Stored data
--- START ---

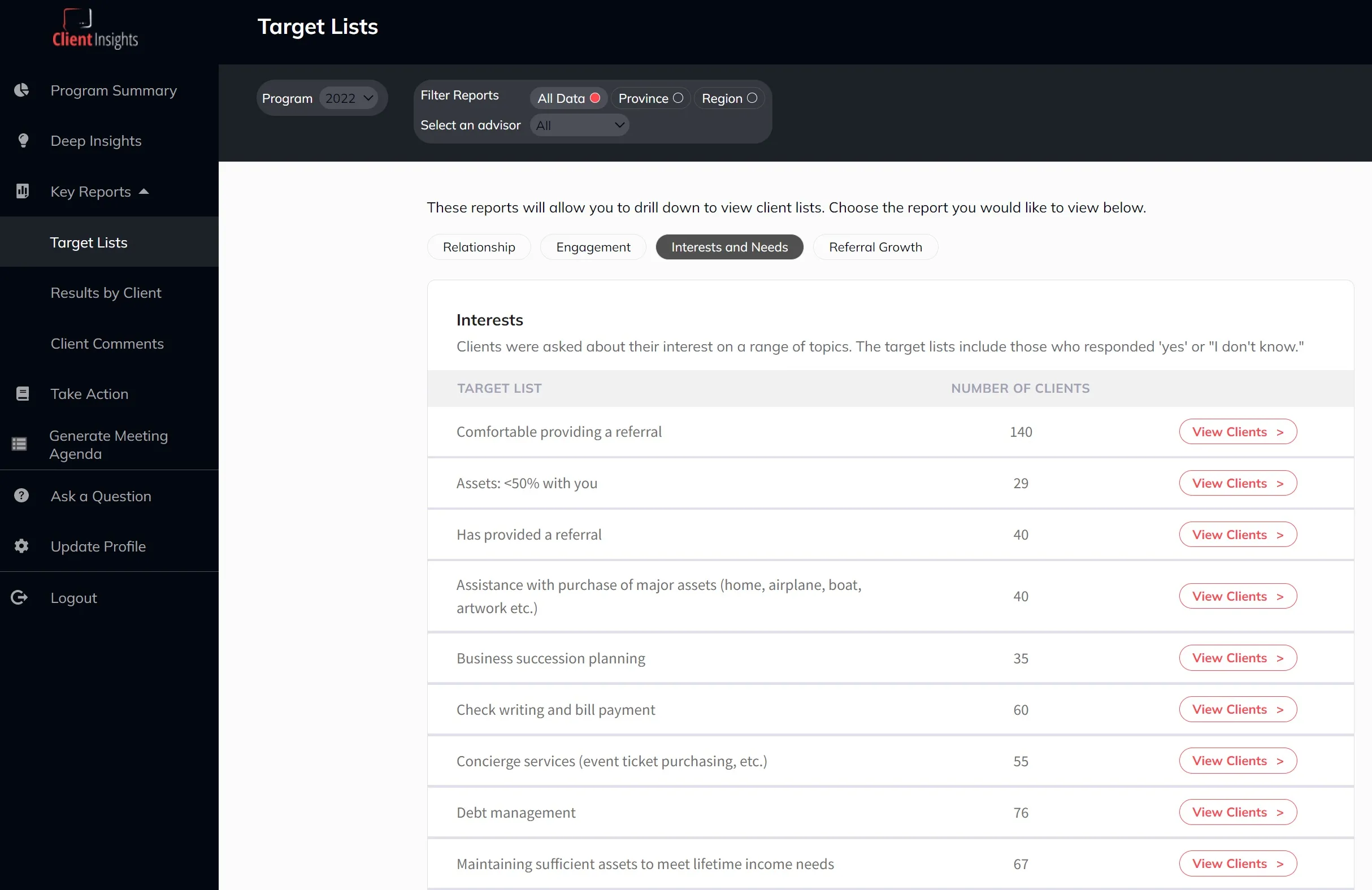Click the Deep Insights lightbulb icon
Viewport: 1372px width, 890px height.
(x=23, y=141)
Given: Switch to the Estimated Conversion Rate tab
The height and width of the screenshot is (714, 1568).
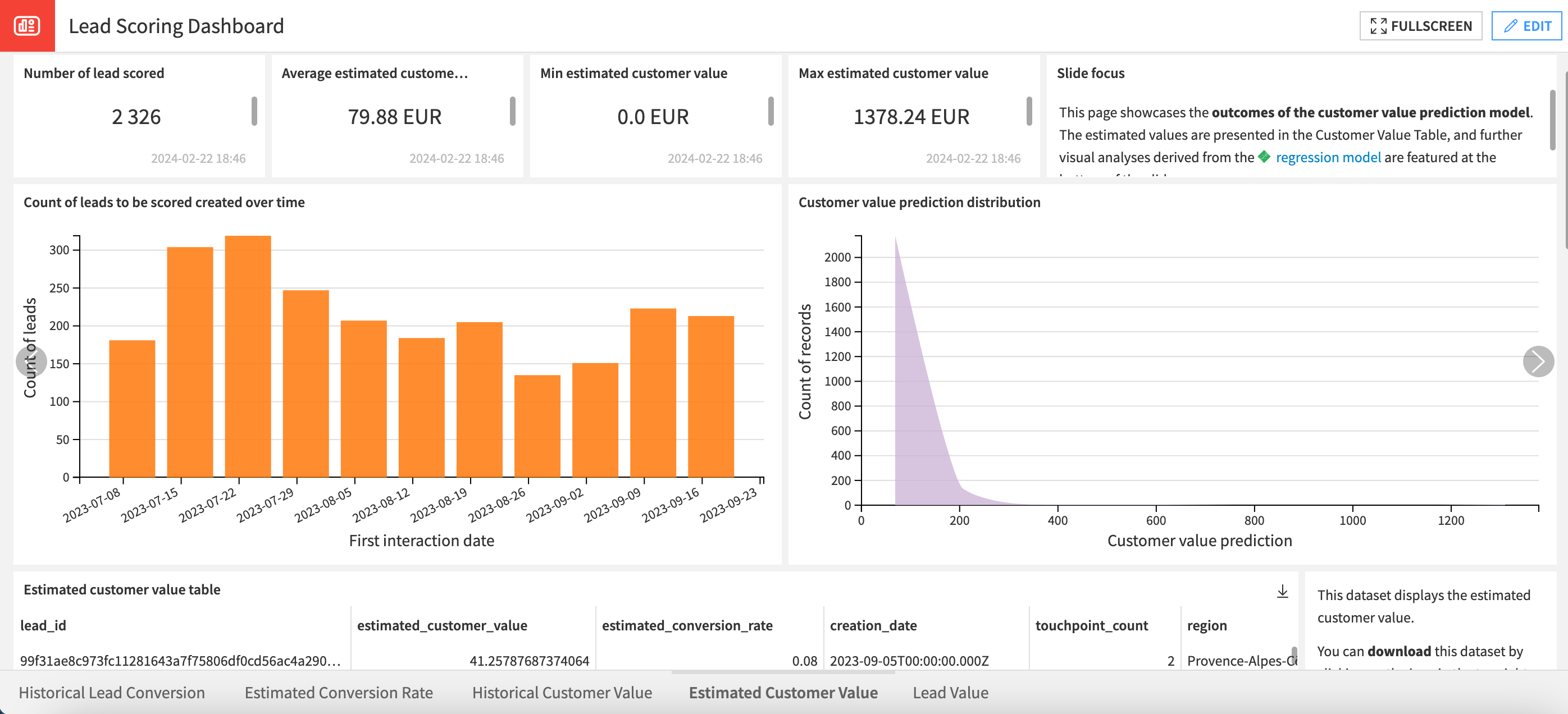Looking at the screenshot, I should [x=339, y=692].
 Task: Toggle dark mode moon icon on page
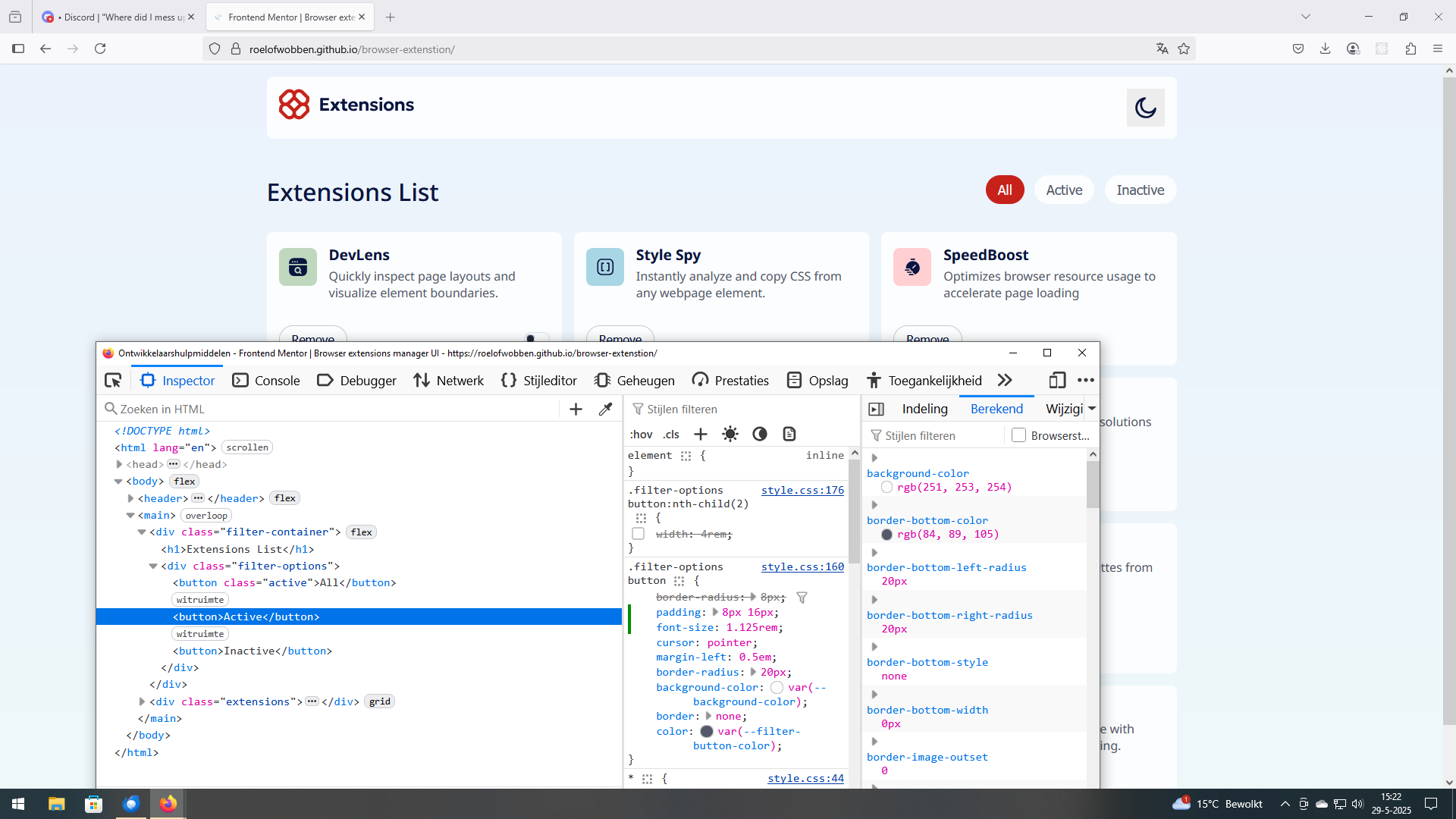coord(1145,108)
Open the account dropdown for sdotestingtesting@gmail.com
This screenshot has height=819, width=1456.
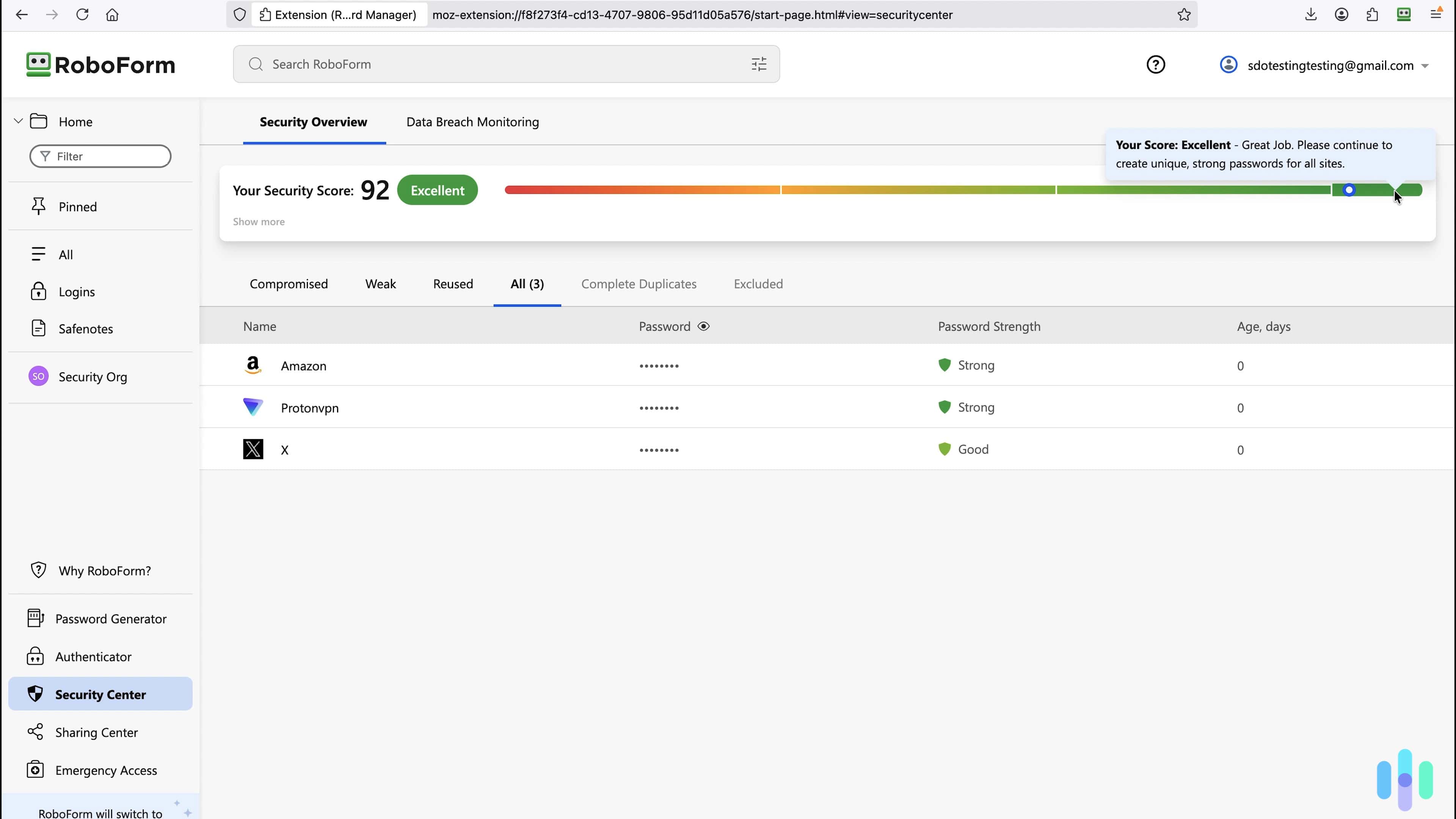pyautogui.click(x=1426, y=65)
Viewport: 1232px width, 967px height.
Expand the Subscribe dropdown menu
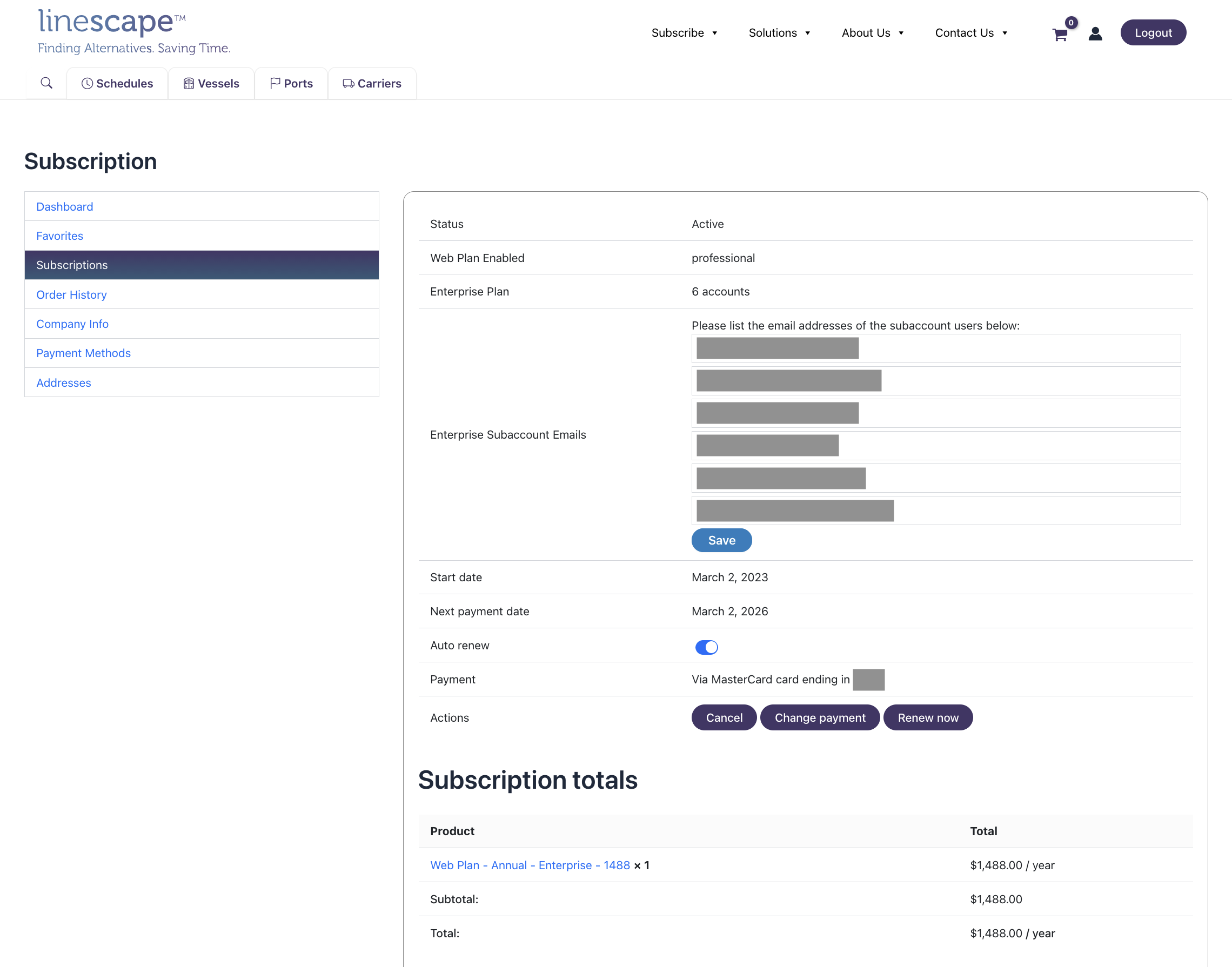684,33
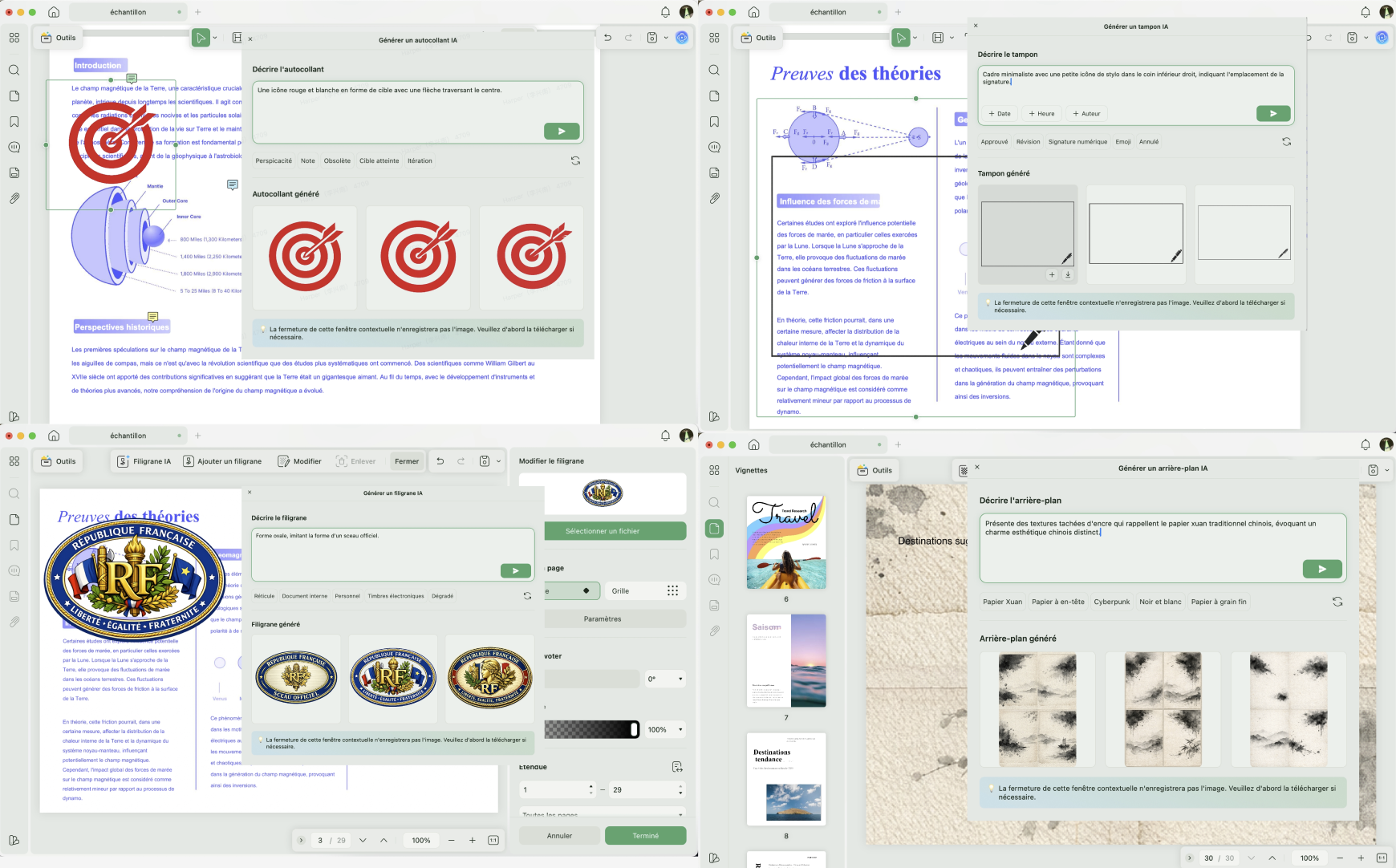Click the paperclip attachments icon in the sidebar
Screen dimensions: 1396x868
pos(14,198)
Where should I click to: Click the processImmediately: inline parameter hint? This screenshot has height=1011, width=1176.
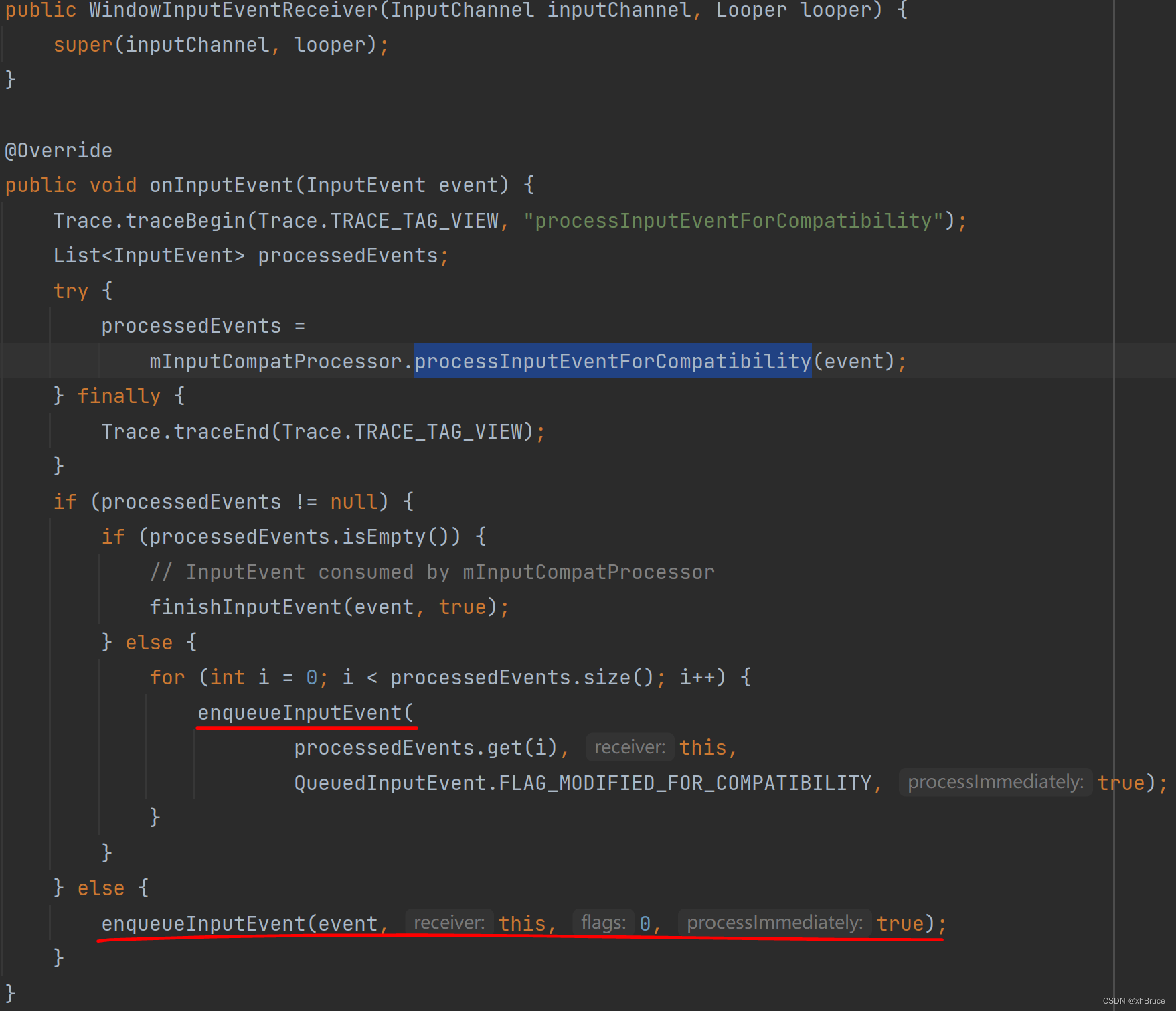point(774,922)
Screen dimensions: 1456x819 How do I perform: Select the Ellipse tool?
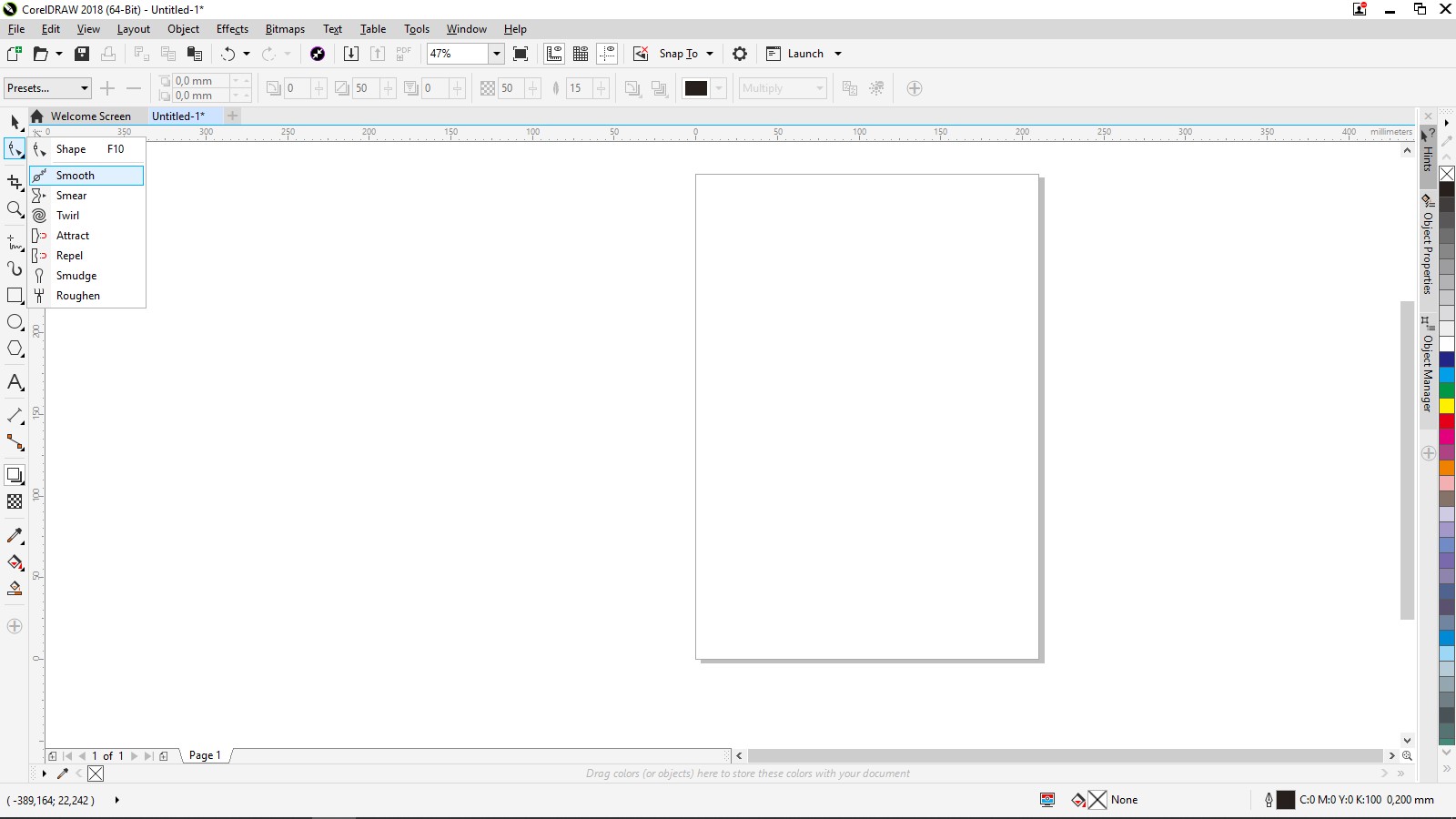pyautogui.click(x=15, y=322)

--- END ---

→ WHAT IS BEING ASKED:
From the line containing "Where should I" to the final line above, both included, transcribe every line exactly and leave all pictures out.

→ RESPONSE BOX:
Where should I click to: Click the processImmediately: inline parameter hint? This screenshot has height=1011, width=1176.
point(774,922)
Screen dimensions: 1456x819 How do I perform: Select the Ellipse tool?
pyautogui.click(x=15, y=322)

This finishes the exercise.